The pass has all the hallmarks of a dialect conversion pass that does type conversions: a TypeConverter, a RewritePatternSet, and a ConversionTarget, and a call to applyPartialConversion. Note that a function populateTensorBufferizePatterns is separated, so that power users can use the patterns independently, if necessary (such as to combine multiple sets of conversion patterns into a single conversion call, for performance).

One convenient utility provided by the MLIR bufferization infrastructure is the BufferizeTypeConverter, which comes pre-loaded with the necessary conversions and materializations between tensor and memref.

In this case, the BufferizationOpsDialect is marked as legal, so the bufferization.to_tensor and bufferization.to_memref ops, which are inserted automatically by the dialect conversion framework as materializations, are legal.
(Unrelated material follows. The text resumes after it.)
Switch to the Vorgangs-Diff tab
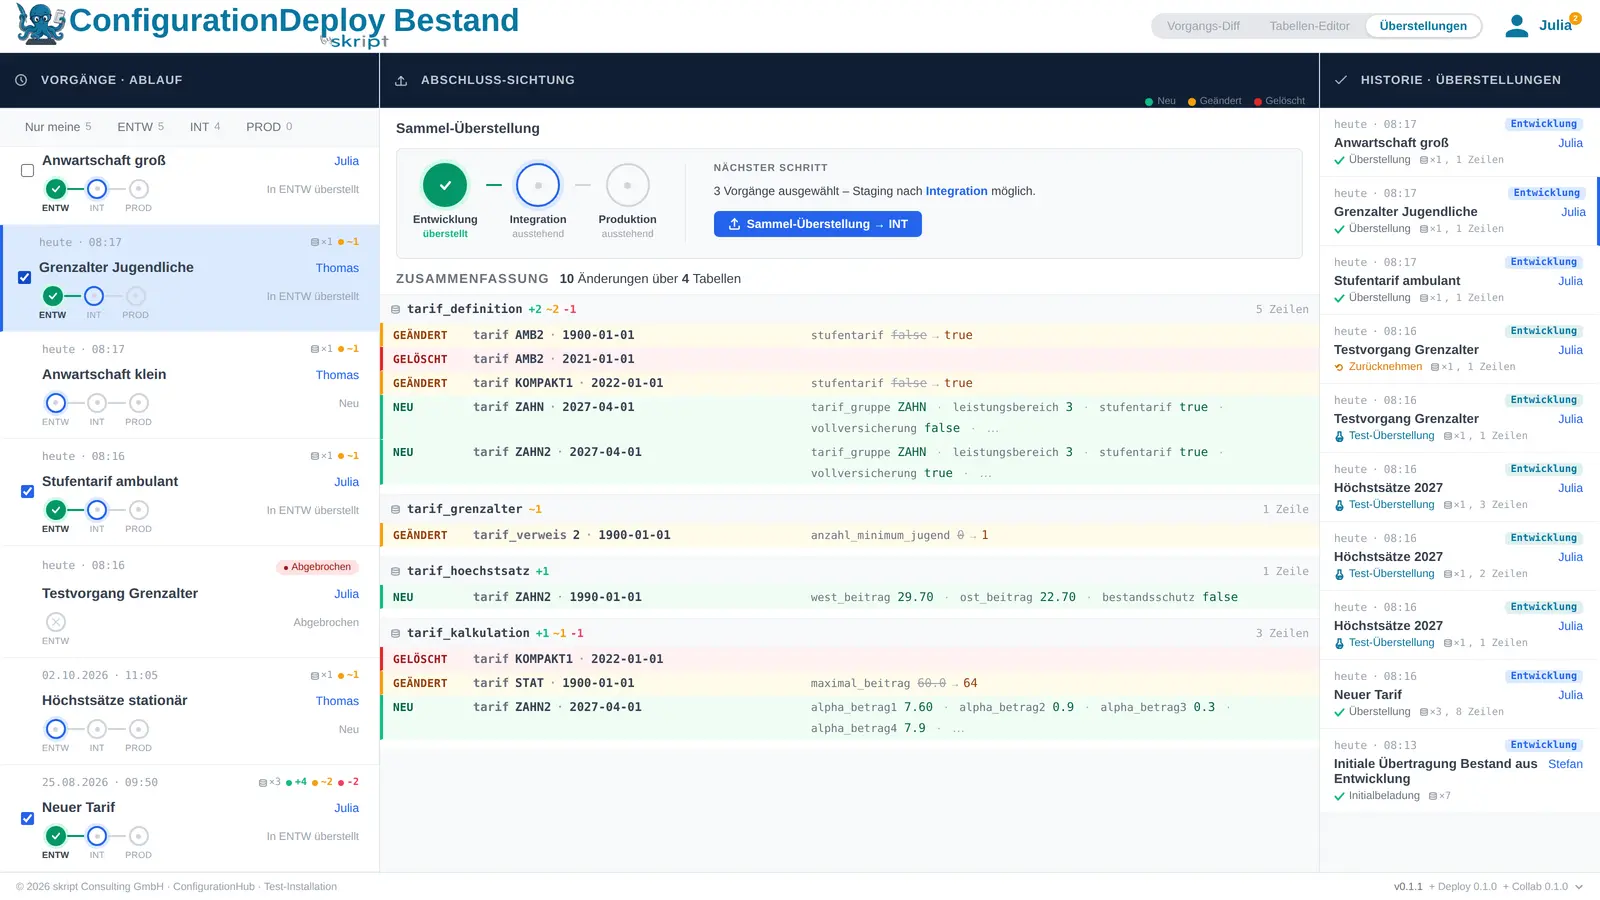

There is a helper populateBufferizeMaterializationLegality ( code) which helps with this in general.

Other partial bufferization examples 

  • scf-bufferize ( code, test)

    • Bufferizes ops from the scf dialect.
    • This is an example of how to bufferize ops that implement RegionBranchOpInterface (that is, they use regions to represent control flow).
    • The bulk of the work is done by lib/Dialect/SCF/Transforms/StructuralTypeConversions.cpp ( code), which is well-commented and covers how to correctly convert ops that contain regions.
  • func-bufferize ( code, test)

    • Bufferizes func, call, and BranchOpInterface ops.
    • This is an example of how to bufferize ops that have multi-block regions.
    • This is an example of a pass that is not split along dialect subdivisions.

How to write a finalizing bufferization pass 

The contract of a finalizing bufferization pass is that all tensors are gone from the program.
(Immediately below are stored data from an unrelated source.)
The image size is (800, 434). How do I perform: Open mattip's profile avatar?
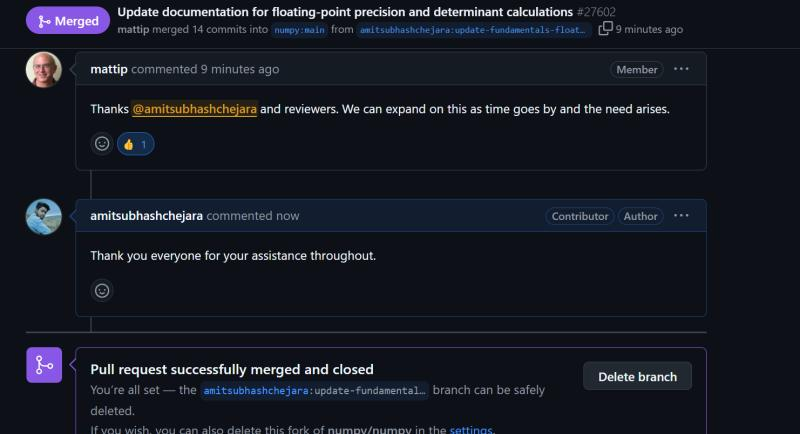click(44, 70)
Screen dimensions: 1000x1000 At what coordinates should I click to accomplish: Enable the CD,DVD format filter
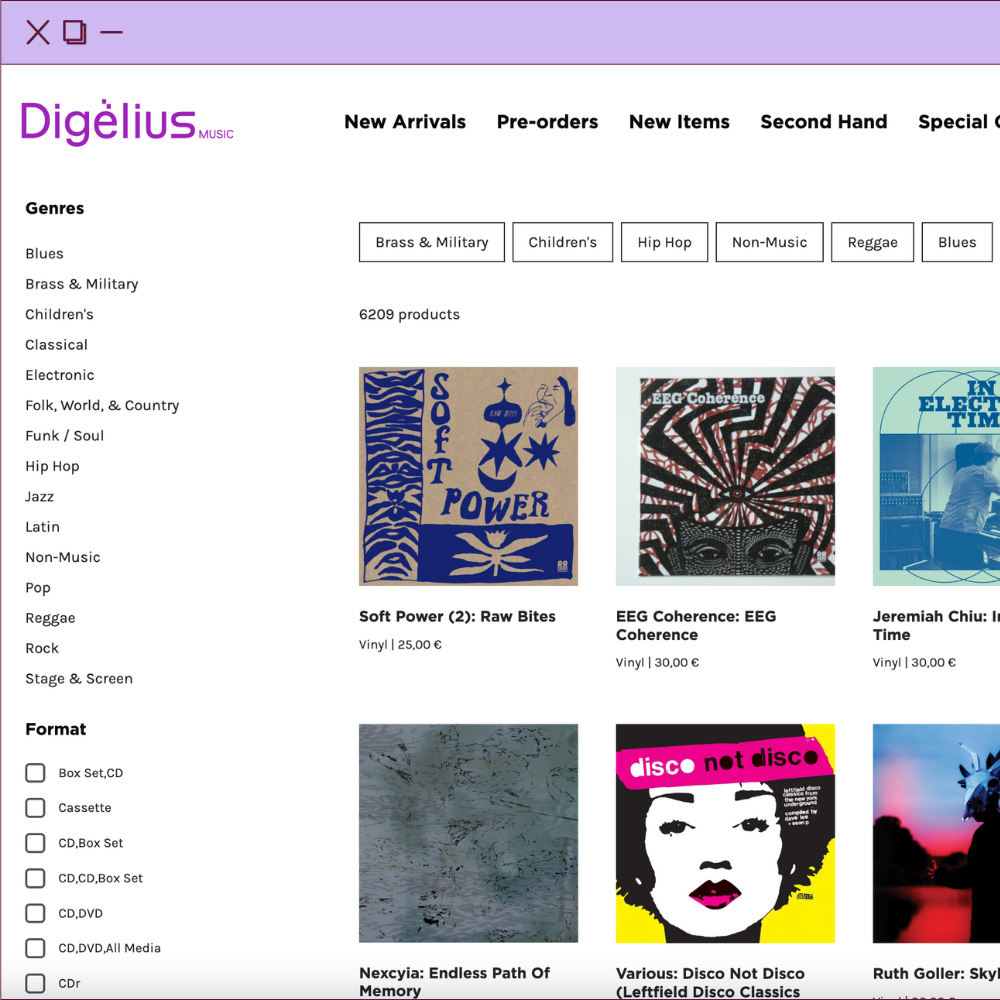click(35, 913)
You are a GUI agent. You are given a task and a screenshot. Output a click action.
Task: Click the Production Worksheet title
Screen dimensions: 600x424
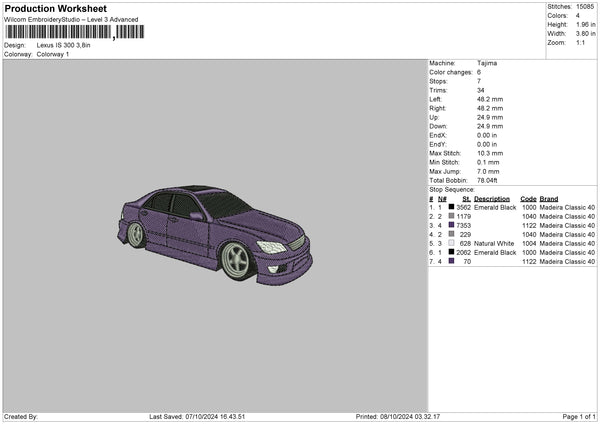pos(55,9)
The easiest way to write a finalizing bufferize pass is to not write one at all! MLIR provides a pass finalizing-bufferize which eliminates the bufferization.to_tensor / bufferization.to_memref materialization ops inserted by partial bufferization passes and emits an error if that is not sufficient to remove all tensors from the program.

This pass is sufficient when partial bufferization passes have bufferized all the ops in the program, leaving behind only the materializations. When possible, it is recommended to structure your pass pipeline this way, as this has the significant advantage that if an op does not get bufferized (due to a missing pattern, bug in the code, etc.), finalizing-bufferize will emit a nice clean error, and the IR seen by finalizing-bufferize will only contain only one unbufferized op.
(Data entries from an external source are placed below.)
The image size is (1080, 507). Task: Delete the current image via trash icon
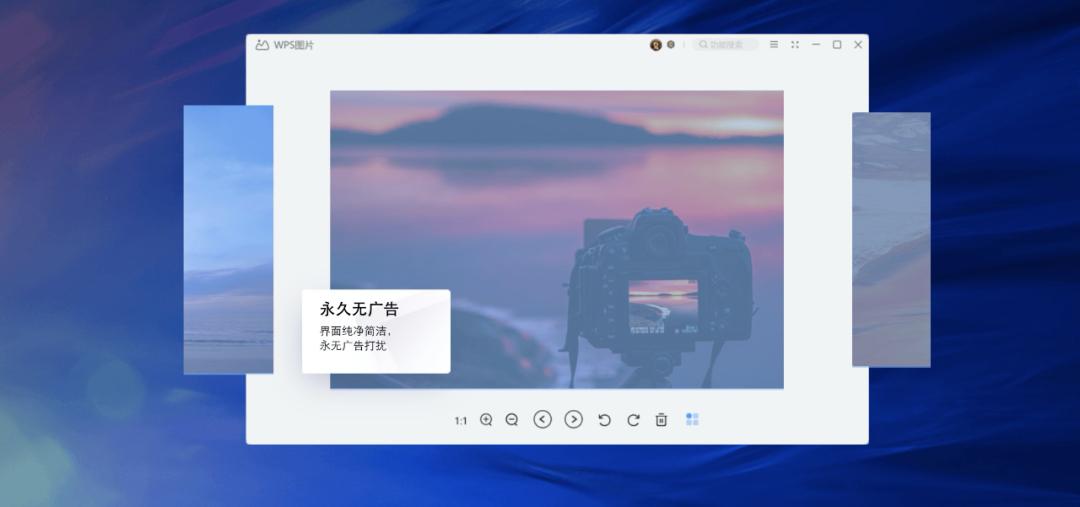661,420
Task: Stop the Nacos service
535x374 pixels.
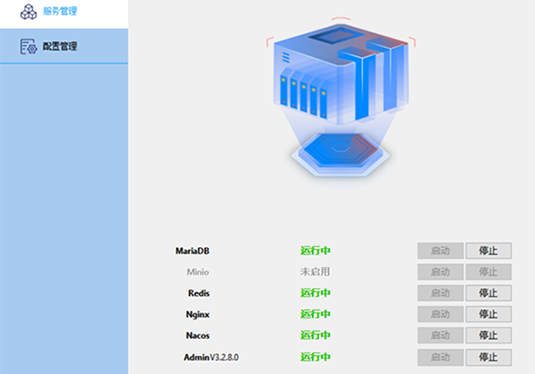Action: click(x=489, y=335)
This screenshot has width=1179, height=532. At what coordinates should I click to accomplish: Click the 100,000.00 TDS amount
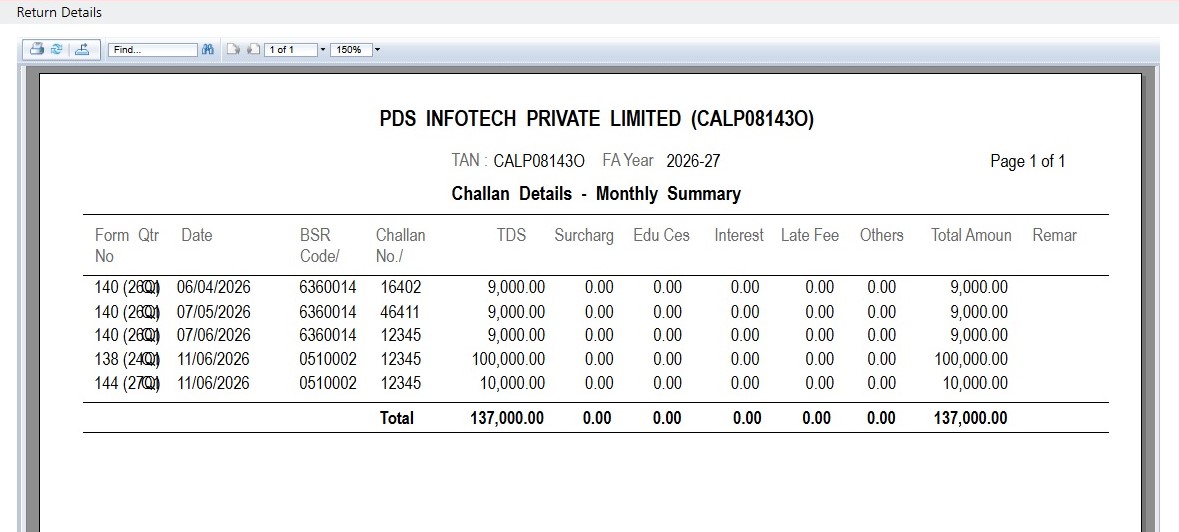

However, before the current bufferization infrastructure was put in place, bufferization could only be done as a single finalizing bufferization mega-pass that used the populate*BufferizePatterns functions from multiple dialects to simultaneously bufferize everything at once. Thus, one might see code in downstream projects structured this way. This structure is not recommended in new code. A helper, populateEliminateBufferizeMaterializationsPatterns ( code) is available for such passes to provide patterns that eliminate bufferization.to_tensor and bufferization.to_memref.

Changes since the talk

  • func-bufferize was changed to be a partial conversion pass, and there is a new finalizing-bufferize which serves as a general finalizing bufferization pass.
  • Most partial bufferization passes have been reimplemented in terms of BufferizableOpInterface. New users should use One-Shot Bufferize instead of dialect conversion-based bufferization.